A boy answered: 'Because if you'd said A, someone might have said that one more than A was B.' 'And ?' 'Well - B's different.' This was good for that particular boy.
'All right. If you know that, you know all algebra.'
Most of the boys received this calmly. Some looked puzzled. Two or three shrugged their shoulders, as if to say 'mad'.
'I'm afraid this session is going to be about money,' said Mr Lyward curtly. 'We don't often have sessions about money, do we?' Silence. 'I thought coming back in the car this evening that we'd have to. I'm going to talk about hop pickers first. Some time ago two or three of you went hop picking. They earned quite a lot of money, and put it in the office as arranged. But the last two apple pickers - your money isn't in the office. How much of it do you have left - Alan?'
'I don't know.'
'You don't know?' Mr Lyward looked amazed. 'You must know. You've got it, haven't you?'
'Some of it.' '
How much?'
'I don't know exactly.' '
You must have quite a lot.' It turned out that Alan had about £6 left.
'And you, Paul?' Paul was a boy all for 'divide and rule'.
'I haven't got any.'
'You haven't got any?' Mr Lyward looked astounded.
'No.'
'Where is it, then?'
'In the bank.'
'In the bank! The office is the bank. What do you mean by the bank?'
'It's in my father's bank.'
'In your father's bank! Who told you to put it there?'
'No one told me. I sent it home. It's my money.
'Is it your money?'
'I earned it - '
'It was agreed that when any of you went hop picking or apple picking, you should put the money into the office.'
'I don't agree. I made the money and it's mine.'
'The whole question of money is becoming rather urgent,' said Mr Lyward. 'I'll tell you why. People (actually the police) have been inquiring about some unfortunate accidents to Mr Cope's chickens. Mr Cope is our neighbour. It seems that one of our dogs is under suspicion. If convicted he - or rather she - will have to pay. Has she any money to pay, Riff?' to the boy who owned the dog.

_DATASET EXTRACT_
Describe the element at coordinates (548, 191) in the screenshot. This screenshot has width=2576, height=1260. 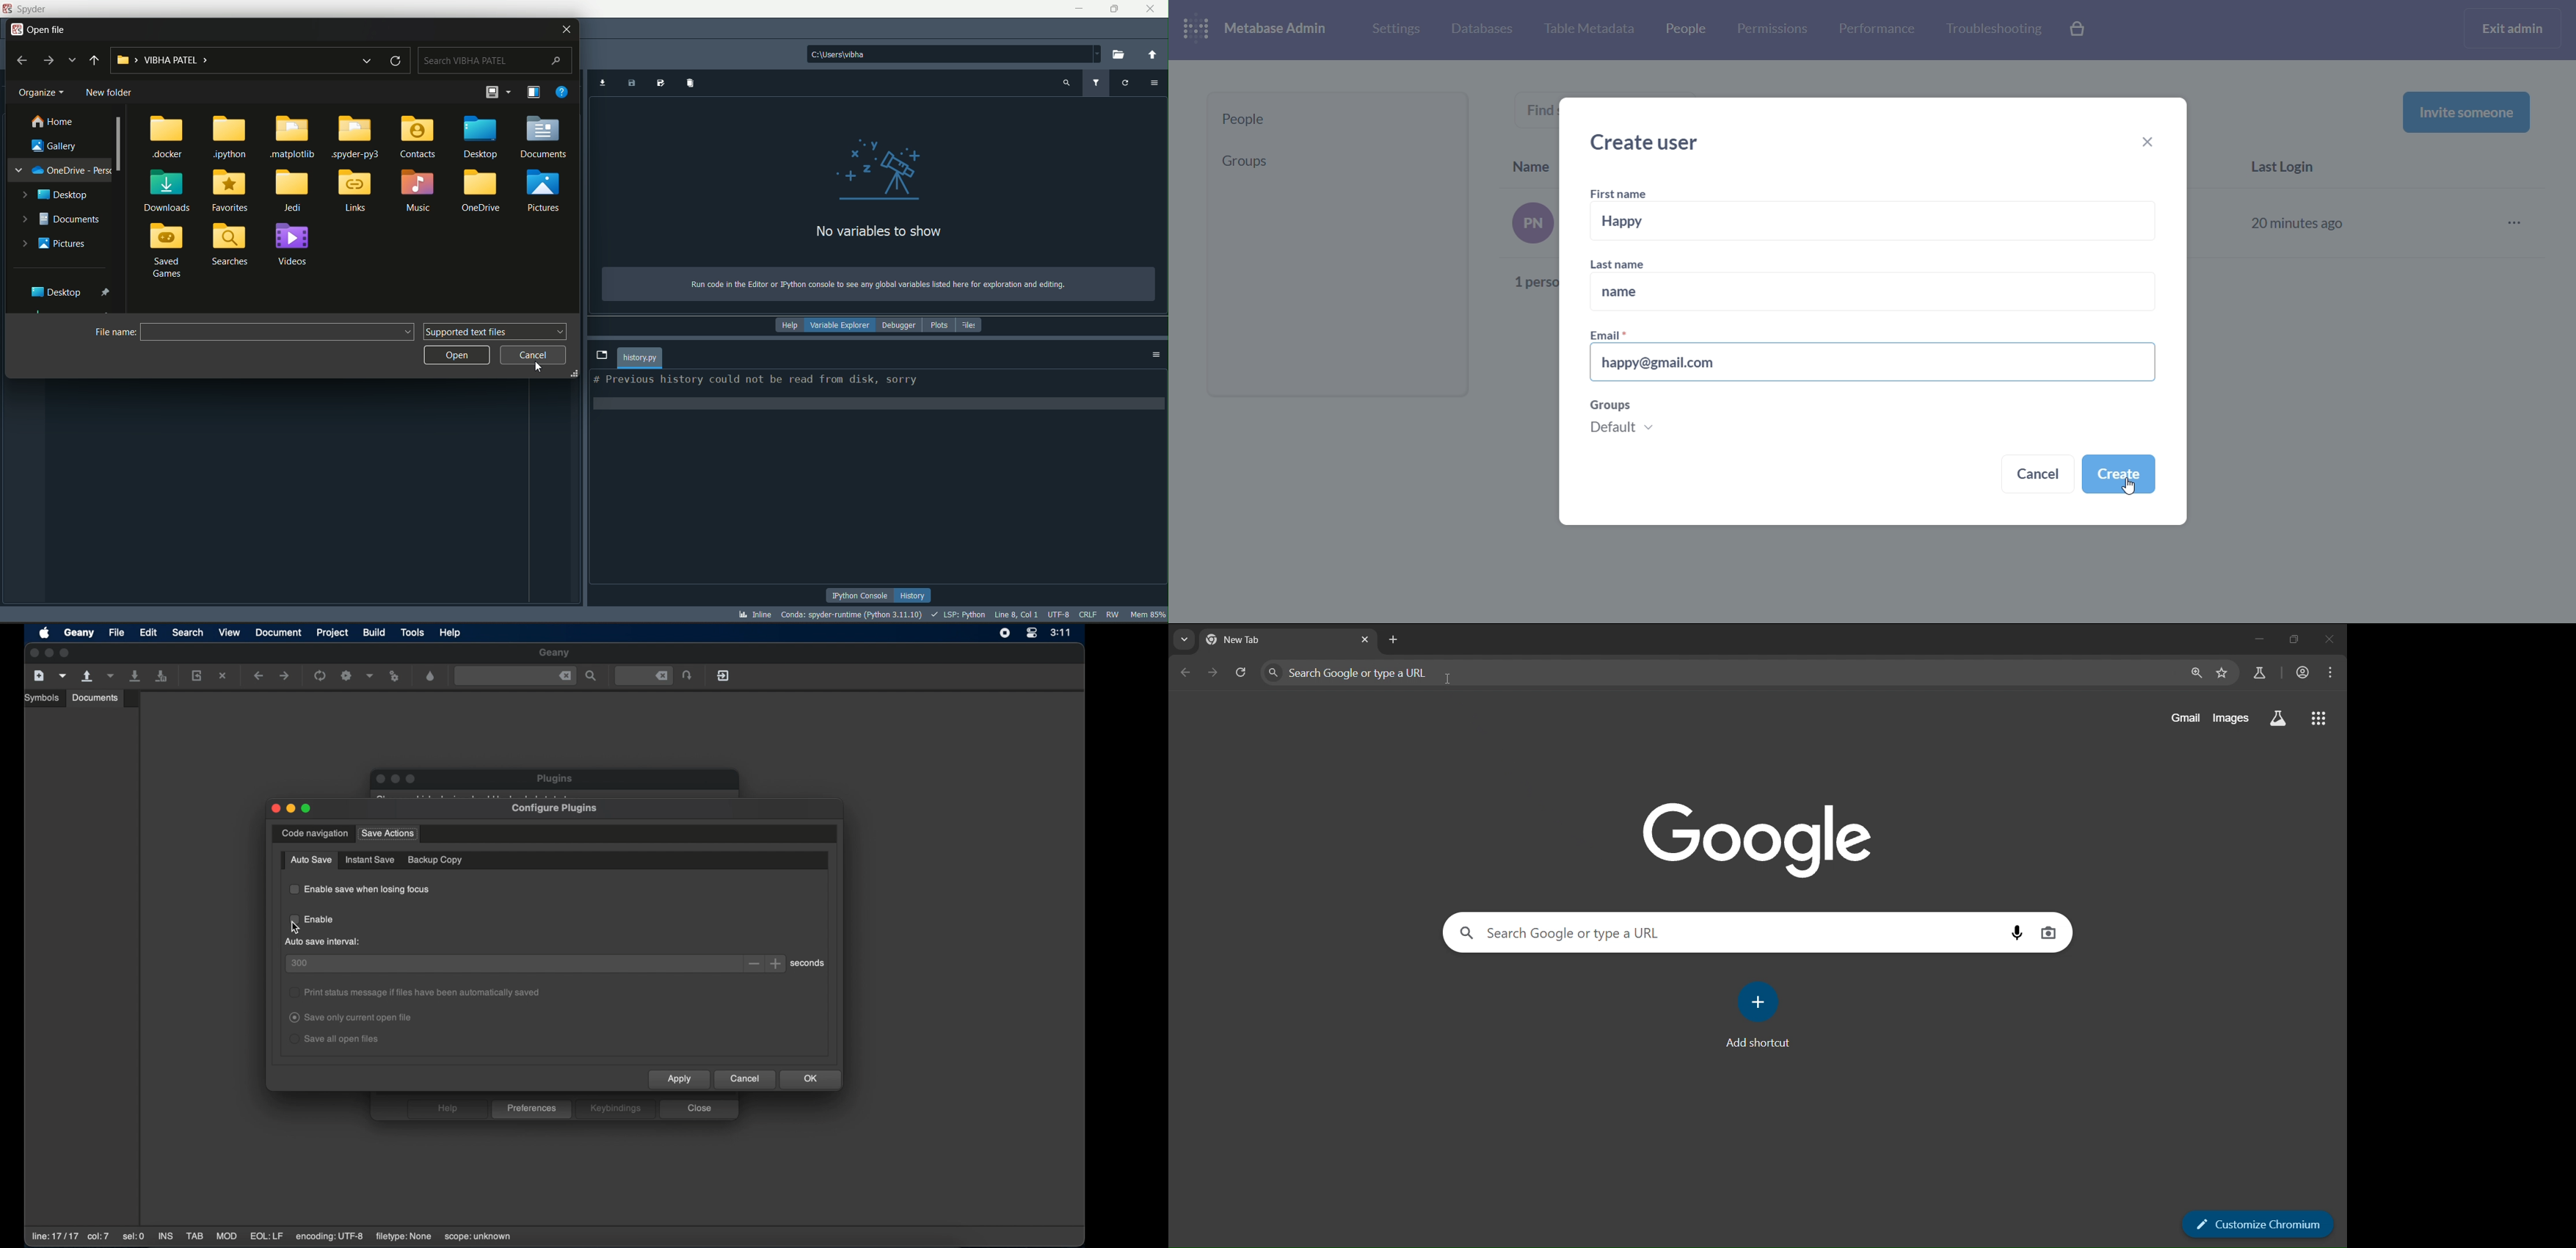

_CHALLENGES_
a: Please repeat the passage about the money session word for word, between "A boy answered: 'Because" and "that particular boy.", inclusive.
b: List every person named in the passage about the money session.
c: According to the passage about the money session, why does Mr Lyward say the question of money is becoming urgent?

_ANSWERS TO EACH TASK_
a:
A boy answered: 'Because if you'd said A, someone might have said that one more than A was B.' 'And ?' 'Well - B's different.' This was good for that particular boy.

b: Mr Lyward, Alan, Paul, Mr Cope, Riff

c: The police have been inquiring about some unfortunate accidents to the chickens of Mr Cope, a neighbor, and one of the dogs is under suspicion. If the dog is convicted, she will have to pay.